Title: Collocation Games And Their Application to Distributed Resource Management
Authors: Jorge Londono, Azer Bestavros, and Shanghua Teng
Date: February 7, 2009
Abstract:
We introduce Collocation Games as the basis of a general framework for
modeling, analyzing, and facilitating the interactions between the
various stakeholders in distributed systems in general, and in cloud
computing environments in particular. Cloud computing enables
fixed-capacity (processing, communication, and storage) resources to
be offered by infrastructure providers as commodities for sale at a
fixed cost in an open marketplace to independent, rational parties
(players) interested in setting up their own applications over the
Internet. Virtualization technologies enable the partitioning of such
fixed-capacity resources so as to allow each player to dynamically
acquire appropriate fractions of the resources for unencumbered
use. In such a paradigm, the resource management problem reduces to
that of partitioning the entire set of applications (players) into
subsets, each of which is assigned to fixed-capacity cloud resources.
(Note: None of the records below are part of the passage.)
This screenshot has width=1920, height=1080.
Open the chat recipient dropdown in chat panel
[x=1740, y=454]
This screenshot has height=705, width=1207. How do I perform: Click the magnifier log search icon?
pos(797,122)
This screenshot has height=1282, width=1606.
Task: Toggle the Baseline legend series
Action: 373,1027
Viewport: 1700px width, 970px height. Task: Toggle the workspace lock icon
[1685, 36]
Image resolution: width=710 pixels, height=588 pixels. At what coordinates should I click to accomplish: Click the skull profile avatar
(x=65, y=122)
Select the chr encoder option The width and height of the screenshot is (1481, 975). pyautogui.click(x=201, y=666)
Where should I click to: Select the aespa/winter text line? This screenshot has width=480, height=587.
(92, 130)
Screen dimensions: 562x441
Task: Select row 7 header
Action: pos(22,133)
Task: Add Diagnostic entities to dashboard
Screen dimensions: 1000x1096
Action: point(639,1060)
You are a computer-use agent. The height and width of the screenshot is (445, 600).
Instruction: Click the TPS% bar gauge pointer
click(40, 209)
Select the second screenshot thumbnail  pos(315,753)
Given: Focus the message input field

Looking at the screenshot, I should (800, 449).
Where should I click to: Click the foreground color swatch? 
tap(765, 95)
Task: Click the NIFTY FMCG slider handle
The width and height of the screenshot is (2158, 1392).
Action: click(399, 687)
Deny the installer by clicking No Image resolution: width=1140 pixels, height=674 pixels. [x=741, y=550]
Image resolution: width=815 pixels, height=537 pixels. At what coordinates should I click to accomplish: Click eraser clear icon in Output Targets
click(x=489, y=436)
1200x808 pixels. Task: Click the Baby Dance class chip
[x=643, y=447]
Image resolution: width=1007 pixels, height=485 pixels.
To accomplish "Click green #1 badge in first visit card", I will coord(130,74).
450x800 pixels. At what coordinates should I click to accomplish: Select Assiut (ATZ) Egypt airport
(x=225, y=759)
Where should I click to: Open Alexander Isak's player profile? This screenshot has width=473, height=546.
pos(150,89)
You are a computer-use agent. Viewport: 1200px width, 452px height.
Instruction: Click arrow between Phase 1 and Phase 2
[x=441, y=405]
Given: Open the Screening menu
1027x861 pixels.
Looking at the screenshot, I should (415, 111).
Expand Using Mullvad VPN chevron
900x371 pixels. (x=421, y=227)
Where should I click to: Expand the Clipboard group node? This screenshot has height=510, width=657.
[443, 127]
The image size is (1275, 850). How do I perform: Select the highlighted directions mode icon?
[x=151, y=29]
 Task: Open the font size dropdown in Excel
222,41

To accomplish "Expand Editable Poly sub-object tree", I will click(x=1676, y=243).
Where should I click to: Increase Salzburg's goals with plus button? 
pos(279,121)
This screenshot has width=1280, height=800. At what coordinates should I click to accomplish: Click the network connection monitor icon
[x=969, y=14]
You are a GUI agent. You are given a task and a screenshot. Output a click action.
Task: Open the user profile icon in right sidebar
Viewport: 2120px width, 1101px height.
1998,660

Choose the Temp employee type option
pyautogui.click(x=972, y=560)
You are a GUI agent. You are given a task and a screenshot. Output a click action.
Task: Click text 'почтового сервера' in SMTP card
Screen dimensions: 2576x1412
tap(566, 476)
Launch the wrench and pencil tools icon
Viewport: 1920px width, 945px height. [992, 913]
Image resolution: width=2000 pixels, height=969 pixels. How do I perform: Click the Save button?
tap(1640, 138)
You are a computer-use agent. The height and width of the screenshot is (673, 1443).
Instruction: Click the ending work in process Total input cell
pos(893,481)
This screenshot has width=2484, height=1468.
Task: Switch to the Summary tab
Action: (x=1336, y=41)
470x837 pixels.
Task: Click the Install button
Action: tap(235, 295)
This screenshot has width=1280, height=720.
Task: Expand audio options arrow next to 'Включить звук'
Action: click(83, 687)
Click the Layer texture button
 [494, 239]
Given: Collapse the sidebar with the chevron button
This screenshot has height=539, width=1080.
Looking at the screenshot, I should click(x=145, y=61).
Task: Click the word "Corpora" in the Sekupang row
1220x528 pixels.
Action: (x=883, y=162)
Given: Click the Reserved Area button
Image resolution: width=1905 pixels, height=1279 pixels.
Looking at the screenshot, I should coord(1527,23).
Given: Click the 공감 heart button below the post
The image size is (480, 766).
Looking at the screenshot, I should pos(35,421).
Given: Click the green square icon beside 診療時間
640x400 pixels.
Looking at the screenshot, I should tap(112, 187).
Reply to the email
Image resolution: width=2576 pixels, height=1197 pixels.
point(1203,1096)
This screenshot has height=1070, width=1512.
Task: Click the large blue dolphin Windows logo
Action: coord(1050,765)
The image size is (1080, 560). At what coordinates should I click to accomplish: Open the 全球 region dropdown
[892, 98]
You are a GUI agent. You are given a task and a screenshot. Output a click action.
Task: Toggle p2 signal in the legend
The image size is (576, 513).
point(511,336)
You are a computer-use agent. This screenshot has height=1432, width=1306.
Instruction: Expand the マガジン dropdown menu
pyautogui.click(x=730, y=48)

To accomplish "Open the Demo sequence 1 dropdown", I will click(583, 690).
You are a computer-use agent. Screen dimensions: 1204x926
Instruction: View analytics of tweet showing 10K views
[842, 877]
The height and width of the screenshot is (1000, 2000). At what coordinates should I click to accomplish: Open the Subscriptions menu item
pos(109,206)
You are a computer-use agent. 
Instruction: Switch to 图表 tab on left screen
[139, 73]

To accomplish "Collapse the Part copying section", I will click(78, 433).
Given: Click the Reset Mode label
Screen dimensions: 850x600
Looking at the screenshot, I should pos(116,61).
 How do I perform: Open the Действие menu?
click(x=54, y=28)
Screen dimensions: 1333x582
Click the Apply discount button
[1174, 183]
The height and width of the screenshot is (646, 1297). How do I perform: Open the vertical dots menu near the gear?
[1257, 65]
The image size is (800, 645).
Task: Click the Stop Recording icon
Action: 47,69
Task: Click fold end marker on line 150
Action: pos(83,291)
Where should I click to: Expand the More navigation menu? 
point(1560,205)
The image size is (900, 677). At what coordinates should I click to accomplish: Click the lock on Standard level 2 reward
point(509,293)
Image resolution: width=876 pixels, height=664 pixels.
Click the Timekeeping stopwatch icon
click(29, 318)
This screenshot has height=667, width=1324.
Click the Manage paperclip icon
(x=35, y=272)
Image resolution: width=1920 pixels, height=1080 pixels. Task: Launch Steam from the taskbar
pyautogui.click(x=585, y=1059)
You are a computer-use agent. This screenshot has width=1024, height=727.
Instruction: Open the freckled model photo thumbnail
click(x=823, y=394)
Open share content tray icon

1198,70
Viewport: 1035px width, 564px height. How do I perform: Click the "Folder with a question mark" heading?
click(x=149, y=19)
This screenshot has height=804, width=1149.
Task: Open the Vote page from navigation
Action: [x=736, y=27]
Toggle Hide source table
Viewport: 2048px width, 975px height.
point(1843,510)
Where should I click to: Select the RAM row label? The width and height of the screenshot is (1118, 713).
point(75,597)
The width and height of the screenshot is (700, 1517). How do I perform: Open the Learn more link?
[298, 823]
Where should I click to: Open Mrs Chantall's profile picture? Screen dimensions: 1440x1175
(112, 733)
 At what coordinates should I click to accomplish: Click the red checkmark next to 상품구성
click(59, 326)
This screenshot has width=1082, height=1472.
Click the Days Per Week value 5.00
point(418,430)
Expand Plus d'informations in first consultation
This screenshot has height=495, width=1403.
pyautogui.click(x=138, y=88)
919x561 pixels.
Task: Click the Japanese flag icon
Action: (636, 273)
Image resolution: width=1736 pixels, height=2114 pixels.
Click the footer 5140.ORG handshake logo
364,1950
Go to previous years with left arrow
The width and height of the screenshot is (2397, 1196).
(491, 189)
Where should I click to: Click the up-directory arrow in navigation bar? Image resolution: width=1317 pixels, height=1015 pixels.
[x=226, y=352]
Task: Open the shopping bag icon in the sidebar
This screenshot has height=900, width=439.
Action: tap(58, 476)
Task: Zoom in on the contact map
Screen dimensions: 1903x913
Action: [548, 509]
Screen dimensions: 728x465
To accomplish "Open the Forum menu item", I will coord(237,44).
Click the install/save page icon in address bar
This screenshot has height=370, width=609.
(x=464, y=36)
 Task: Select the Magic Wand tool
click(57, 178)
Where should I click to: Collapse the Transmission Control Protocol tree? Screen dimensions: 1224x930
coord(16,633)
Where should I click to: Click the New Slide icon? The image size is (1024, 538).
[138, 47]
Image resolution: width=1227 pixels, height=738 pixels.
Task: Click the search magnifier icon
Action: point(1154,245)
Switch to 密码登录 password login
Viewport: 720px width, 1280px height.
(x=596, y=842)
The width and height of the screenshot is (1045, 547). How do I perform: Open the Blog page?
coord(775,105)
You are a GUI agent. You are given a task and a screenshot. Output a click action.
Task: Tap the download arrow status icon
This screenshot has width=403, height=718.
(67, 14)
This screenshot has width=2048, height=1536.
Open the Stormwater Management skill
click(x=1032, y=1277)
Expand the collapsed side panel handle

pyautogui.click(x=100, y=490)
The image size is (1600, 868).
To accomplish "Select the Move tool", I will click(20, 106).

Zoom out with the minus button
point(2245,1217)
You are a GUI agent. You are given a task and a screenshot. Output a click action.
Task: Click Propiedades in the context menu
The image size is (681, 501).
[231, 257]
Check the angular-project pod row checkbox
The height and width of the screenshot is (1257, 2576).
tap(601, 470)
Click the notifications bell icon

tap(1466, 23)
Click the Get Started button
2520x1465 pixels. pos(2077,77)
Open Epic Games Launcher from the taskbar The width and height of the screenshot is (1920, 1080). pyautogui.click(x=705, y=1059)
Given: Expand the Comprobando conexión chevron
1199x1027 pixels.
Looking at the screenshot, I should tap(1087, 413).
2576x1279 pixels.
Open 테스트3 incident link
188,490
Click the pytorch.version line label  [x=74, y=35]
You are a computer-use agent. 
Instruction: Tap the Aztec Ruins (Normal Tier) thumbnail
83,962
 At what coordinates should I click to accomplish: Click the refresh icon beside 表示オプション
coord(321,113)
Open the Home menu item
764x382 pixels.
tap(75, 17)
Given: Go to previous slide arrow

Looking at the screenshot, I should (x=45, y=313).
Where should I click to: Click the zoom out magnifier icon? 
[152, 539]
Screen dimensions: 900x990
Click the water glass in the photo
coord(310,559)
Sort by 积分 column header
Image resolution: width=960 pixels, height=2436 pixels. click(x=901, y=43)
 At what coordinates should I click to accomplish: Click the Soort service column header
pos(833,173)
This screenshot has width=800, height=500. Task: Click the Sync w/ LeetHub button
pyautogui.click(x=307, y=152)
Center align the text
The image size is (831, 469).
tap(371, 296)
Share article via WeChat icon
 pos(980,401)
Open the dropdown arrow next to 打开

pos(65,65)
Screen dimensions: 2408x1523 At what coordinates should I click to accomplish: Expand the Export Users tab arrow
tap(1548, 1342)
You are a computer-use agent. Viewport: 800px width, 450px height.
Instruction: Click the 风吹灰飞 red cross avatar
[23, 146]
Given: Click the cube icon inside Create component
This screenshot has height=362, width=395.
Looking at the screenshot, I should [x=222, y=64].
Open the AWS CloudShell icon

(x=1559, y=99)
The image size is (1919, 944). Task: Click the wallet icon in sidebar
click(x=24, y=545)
If the infrastructure and the various applications are under a single
administrative domain, this partitioning reduces to an optimization
problem whose objective is to minimize the overall deployment cost. In
a marketplace, in which the infrastructure provider is interested in
maximizing its own profit, and in which each player is interested in
minimizing its own cost, it should be evident that a global
optimization is precisely the wrong framework. Rather, in this paper
we use a game-theoretic framework in which the assignment of players
to fixed-capacity resources is the outcome of a strategic "Collocation
Game". Although we show that determining the existence of an
equilibrium for collocation games in general is NP-hard, we present a
number of simplified, practically-motivated variants of the
collocation game for which we establish convergence to a Nash
Equilibrium, and for which we derive convergence and price of anarchy
bounds. In addition to these analytical results, we present an
experimental evaluation of implementations of some of these variants
for cloud infrastructures consisting of a collection of
multidimensional resources of homogeneous or heterogeneous
capacities. Experimental results using trace-driven simulations and
synthetically generated datasets corroborate our analytical results
and also illustrate how collocation games offer a feasible distributed
resource management alternative for autonomic/self-organizing systems,
in which the adoption of a global optimization approach (centralized
or distributed) would be neither practical nor justifiable.